TASK MATERIAL section start

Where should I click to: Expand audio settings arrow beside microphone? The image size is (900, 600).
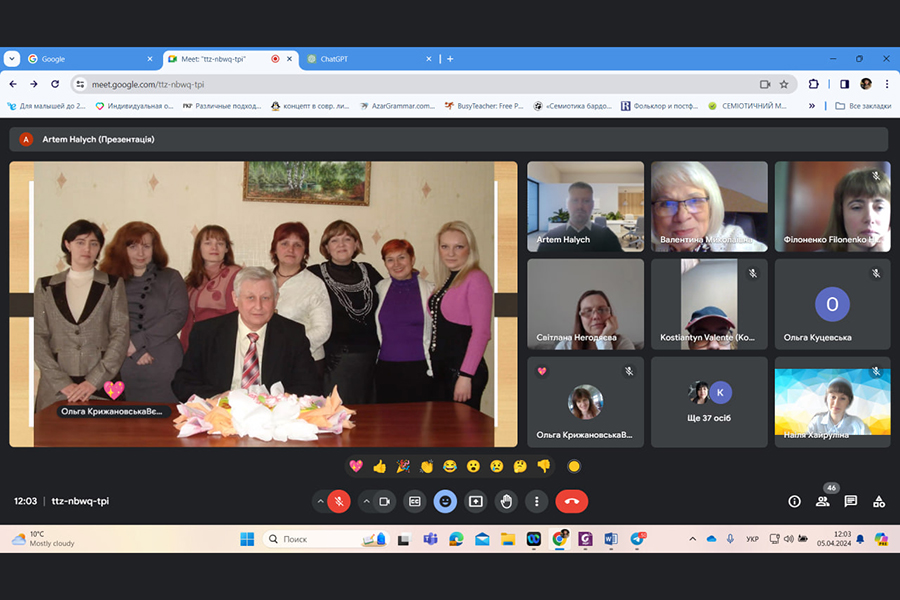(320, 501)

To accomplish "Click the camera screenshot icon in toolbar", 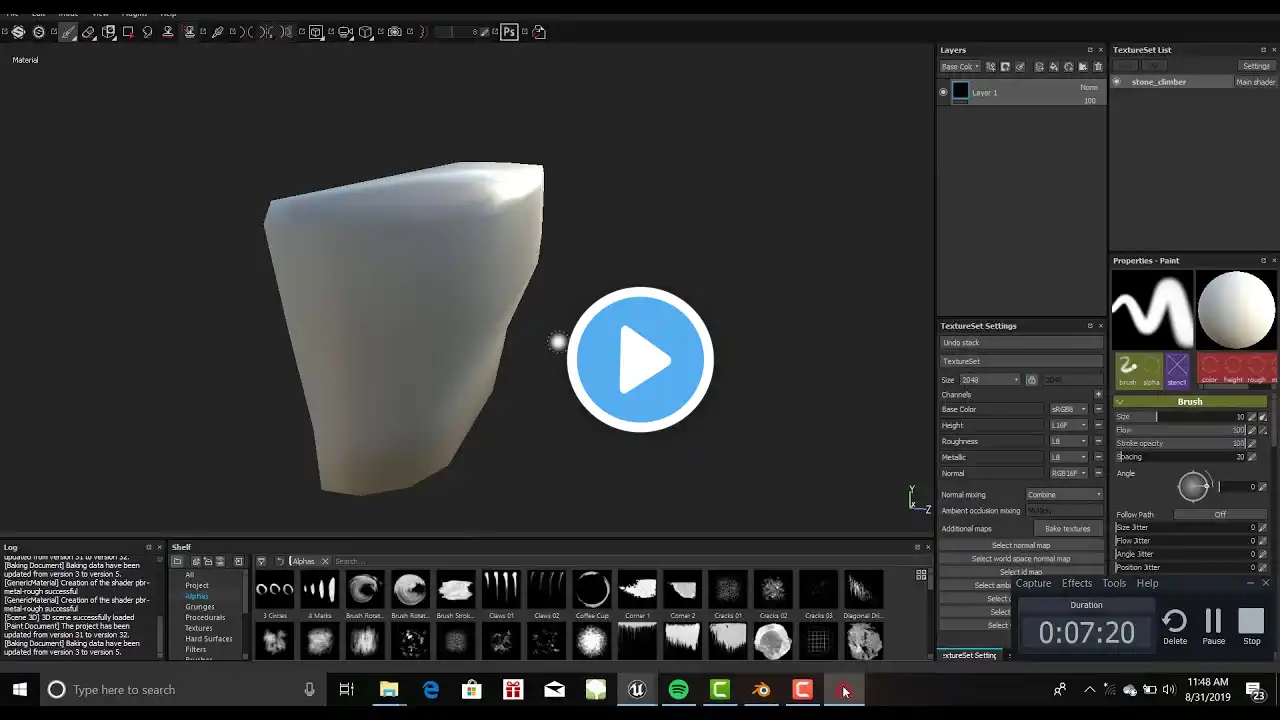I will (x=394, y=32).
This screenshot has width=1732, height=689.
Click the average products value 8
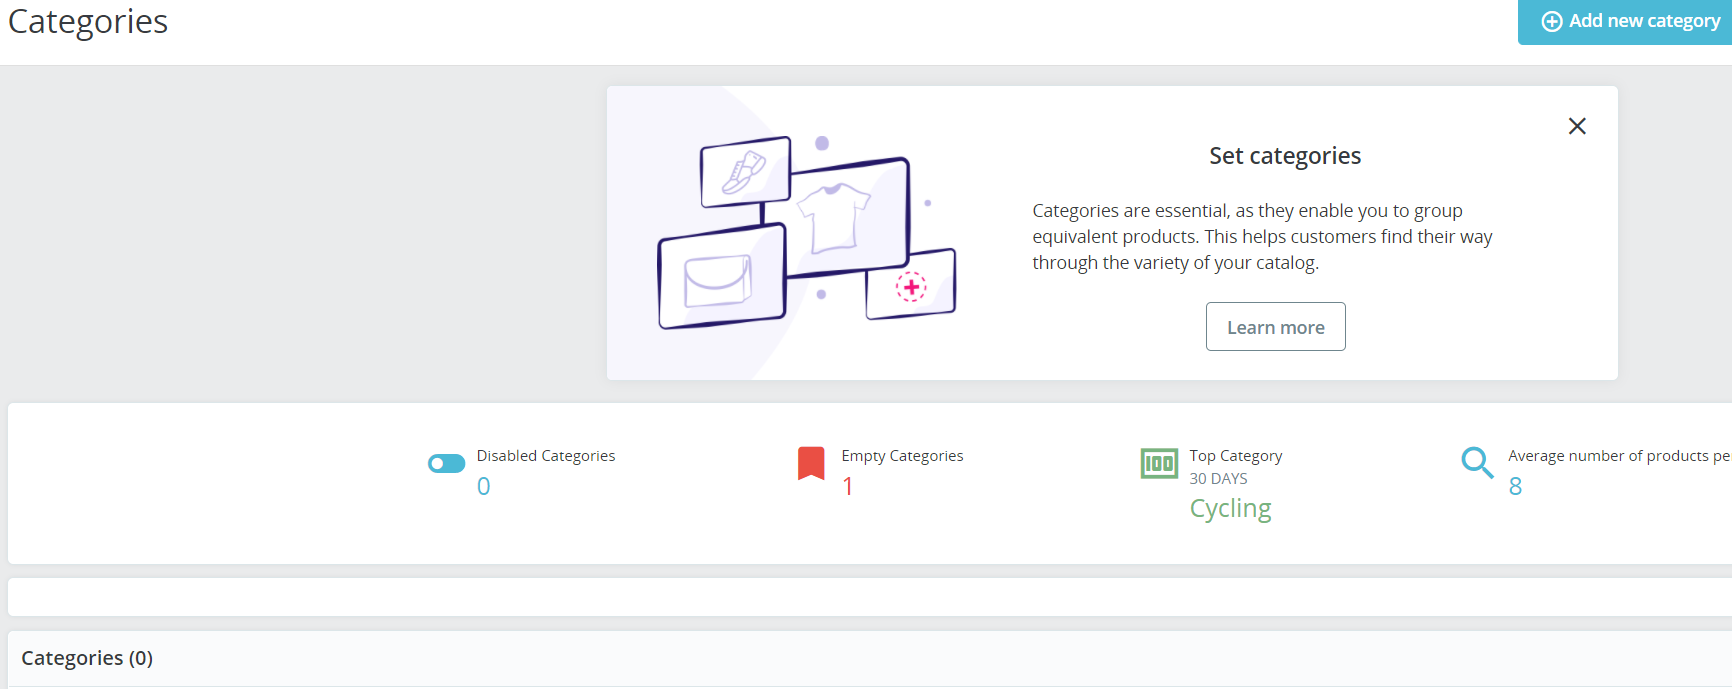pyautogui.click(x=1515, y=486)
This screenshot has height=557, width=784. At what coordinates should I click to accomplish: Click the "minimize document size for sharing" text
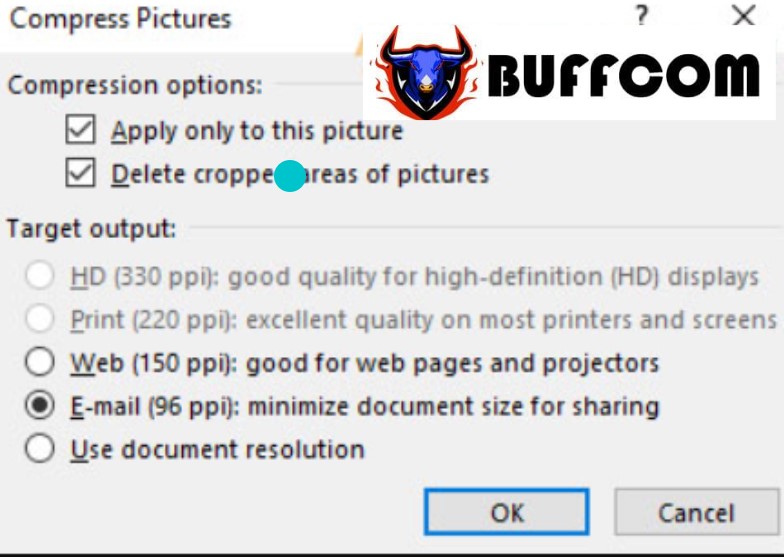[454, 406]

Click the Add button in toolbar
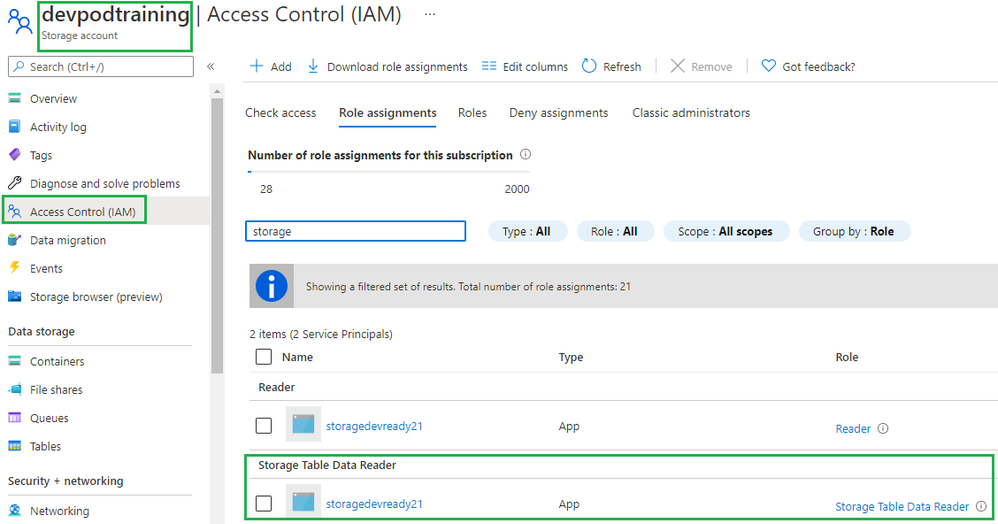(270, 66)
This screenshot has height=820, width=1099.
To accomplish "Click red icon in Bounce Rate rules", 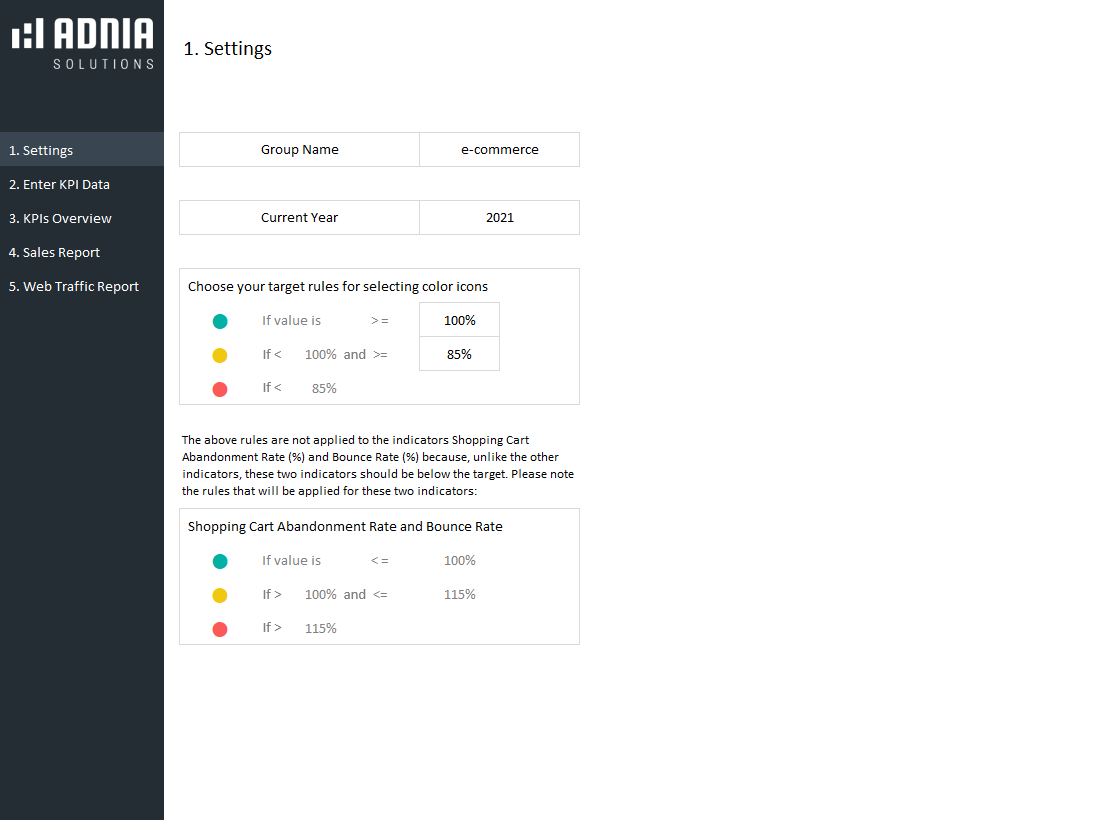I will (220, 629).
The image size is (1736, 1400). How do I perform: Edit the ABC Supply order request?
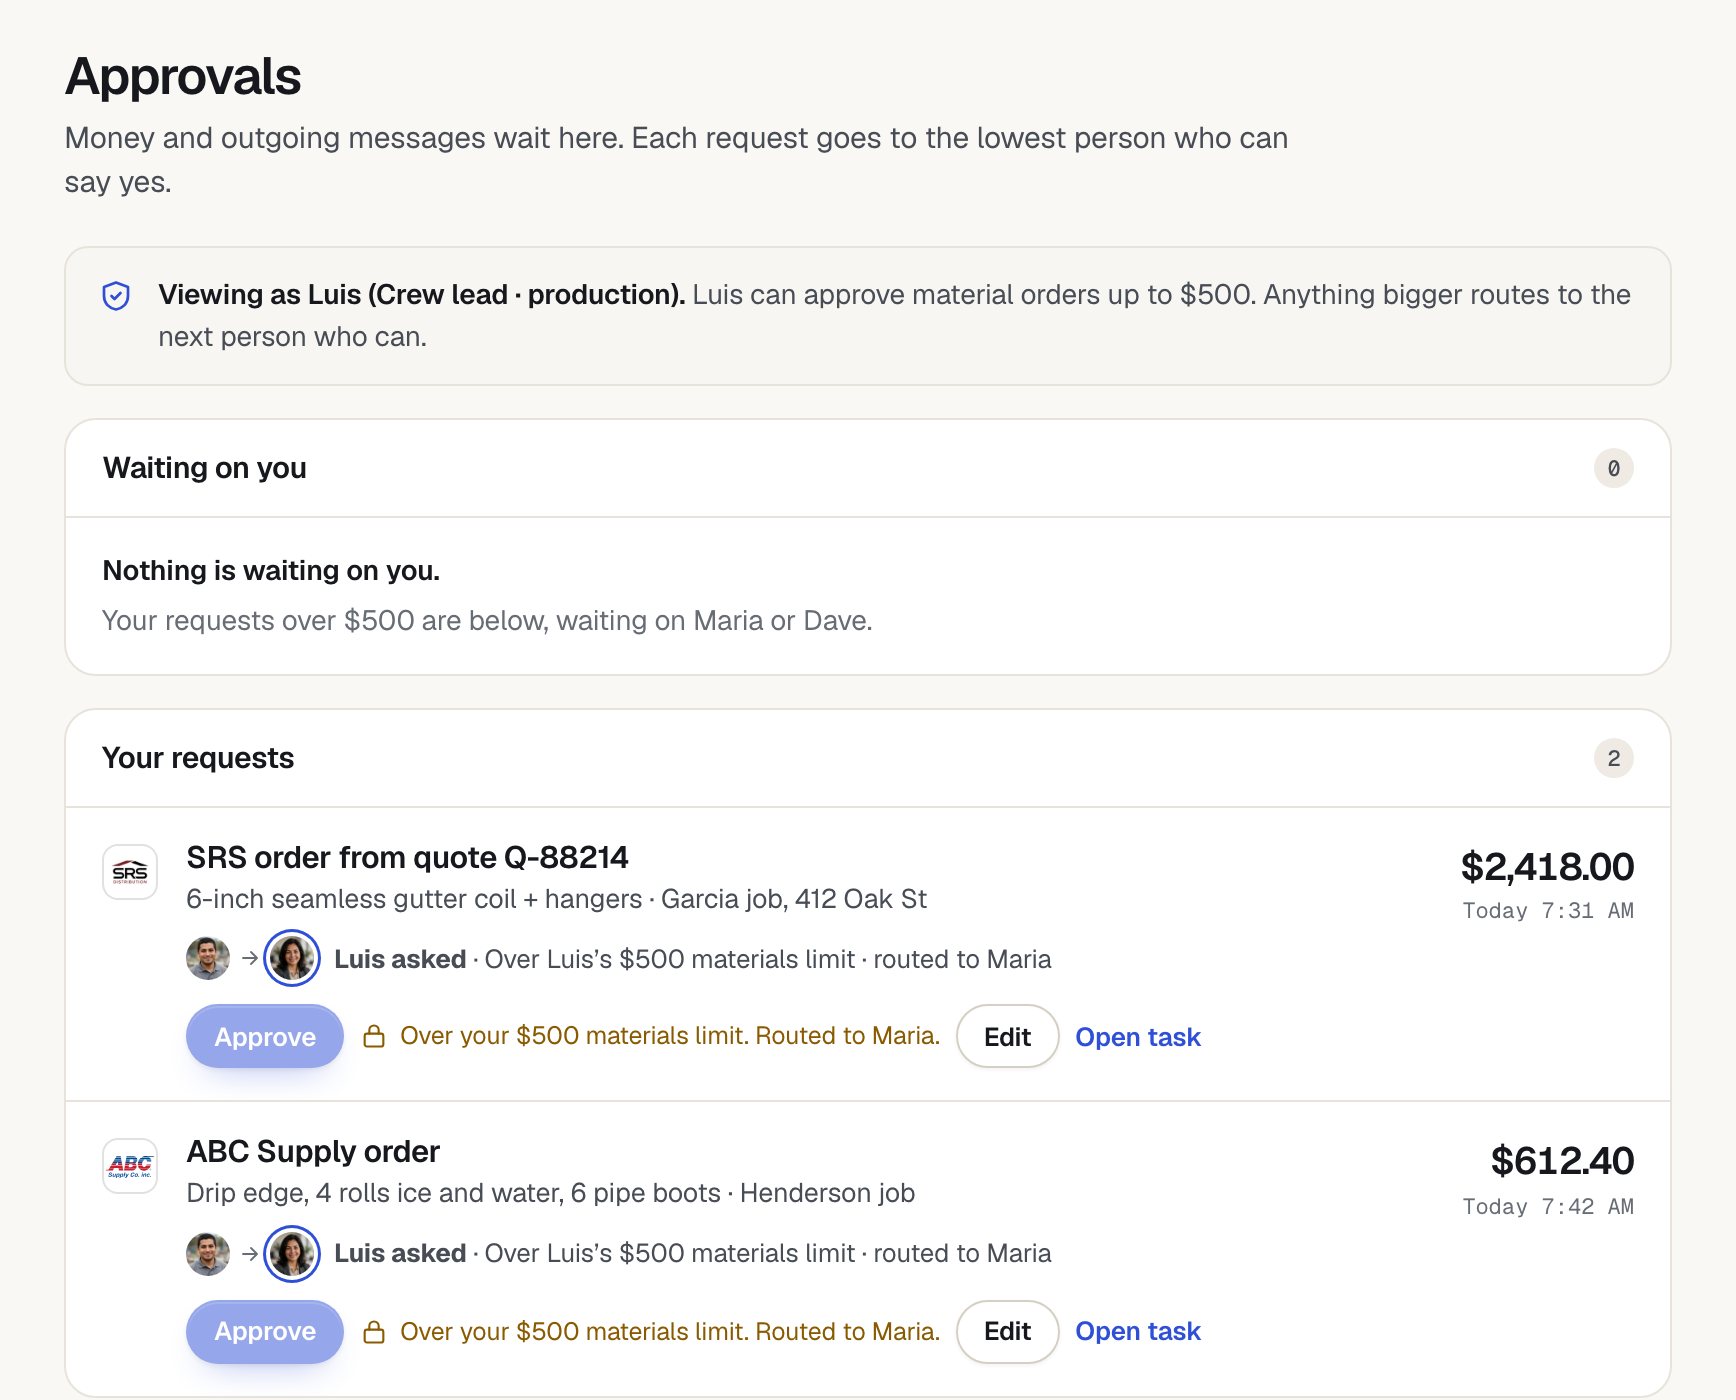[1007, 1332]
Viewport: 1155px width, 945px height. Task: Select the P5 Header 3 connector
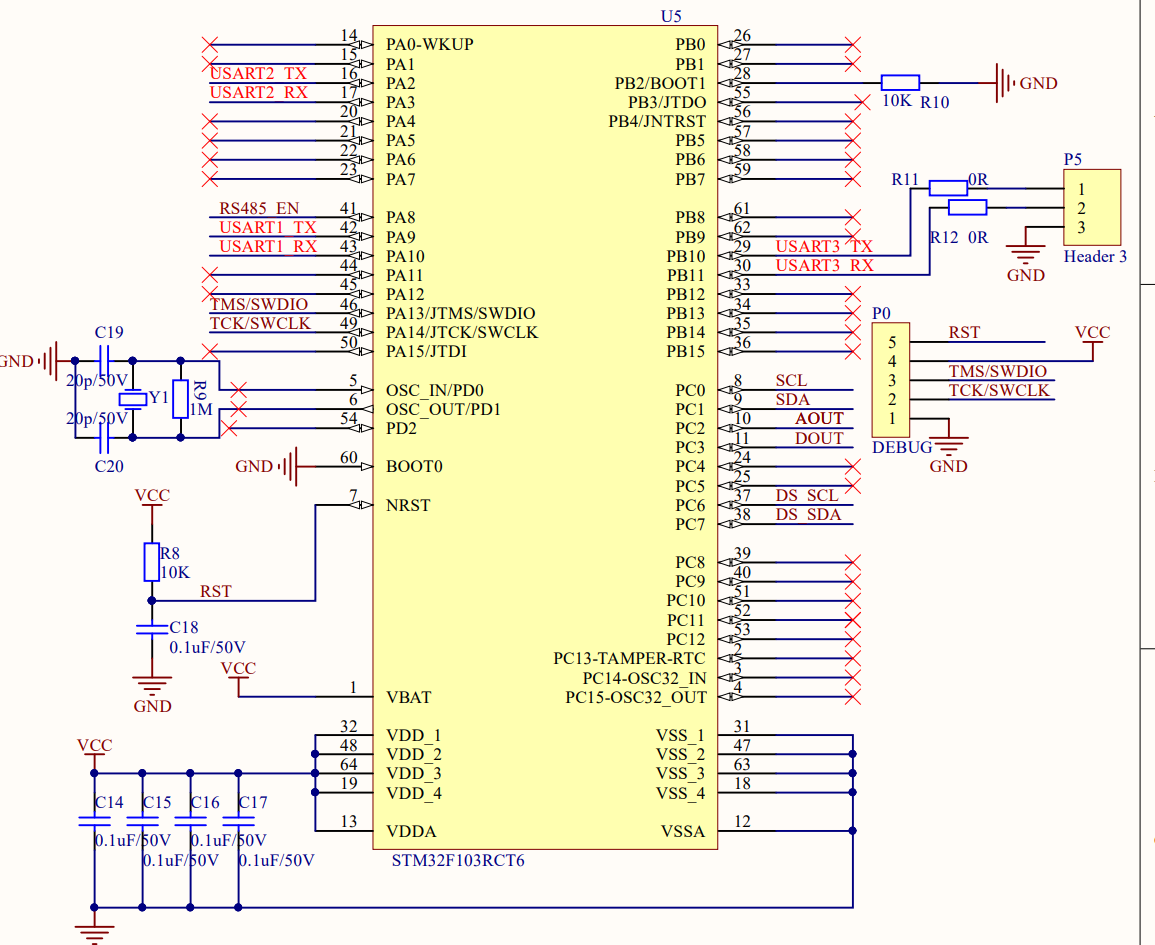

TASK MATERIAL section end

* TASK DETAILS
Reproduce the listing above from the line that contains "The image size is (1736, 1400)." through its final line, exactly and with nothing added. Omit the images.

* RESPONSE BELOW
The image size is (1736, 1400). How do I perform: Edit the ABC Supply order request?
[1007, 1332]
Viewport: 1155px width, 945px height. Task: Select the P5 Header 3 connector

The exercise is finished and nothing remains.